She took a year off work to get help and one month ago received Lobo, a boxer-terrier mix rescued from the streets of Mexico and trained as a service dog, that helps her deal with anxiety and stress.

"He's there to kind of take my mind off of that where I can pet him or I can get down on one knee and have him lick my face or just have that person-dog time where it's just you two and it eases everything."

Malanik is now again looking for a job and believes Lobo wouldn't be a problem sitting in the cab with her while she's driving a truck, but potential employers don't agree, she said.

'Dog's a deal breaker'

She said she heard the same thing after each interview.

"'We'd love to have you,'" she said employers would tell her. "'You'd be a great member of the team, but the dog's a deal breaker.'"

One company that turned Malanik down told CBC News it doesn't prohibit service dogs.

A lawyer for Overnight Expedite told CBC News in an email that he can't discuss the specific circumstances of the case, but said the company does not, as a matter of policy, prohibit the use of service dogs.

Now Malanik is being forced to make a decision she doesn't want to have to make, she said.

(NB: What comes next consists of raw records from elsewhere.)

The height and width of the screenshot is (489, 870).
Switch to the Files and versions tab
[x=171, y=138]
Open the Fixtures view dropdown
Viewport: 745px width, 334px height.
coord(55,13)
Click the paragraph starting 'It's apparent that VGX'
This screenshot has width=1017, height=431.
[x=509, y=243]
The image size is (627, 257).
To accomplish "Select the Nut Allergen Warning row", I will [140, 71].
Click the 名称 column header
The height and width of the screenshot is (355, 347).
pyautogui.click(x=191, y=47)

"Being unemployed for a month already without any income ... if I can't look after myself how am I supposed to look after him?"

The director of the program that gave Malanik the dog said if she sends Lobo back she will likely require more intense treatment for PTSD.

"We're gonna push her back down the hill there's nothing positive that's going to come out of this," said George Leonard, master trainer for Courageous Companions in Winnipeg.

"It's a general ignorance among the general public that they don't understand what a service dog can do and how it helps and affects someone," he said.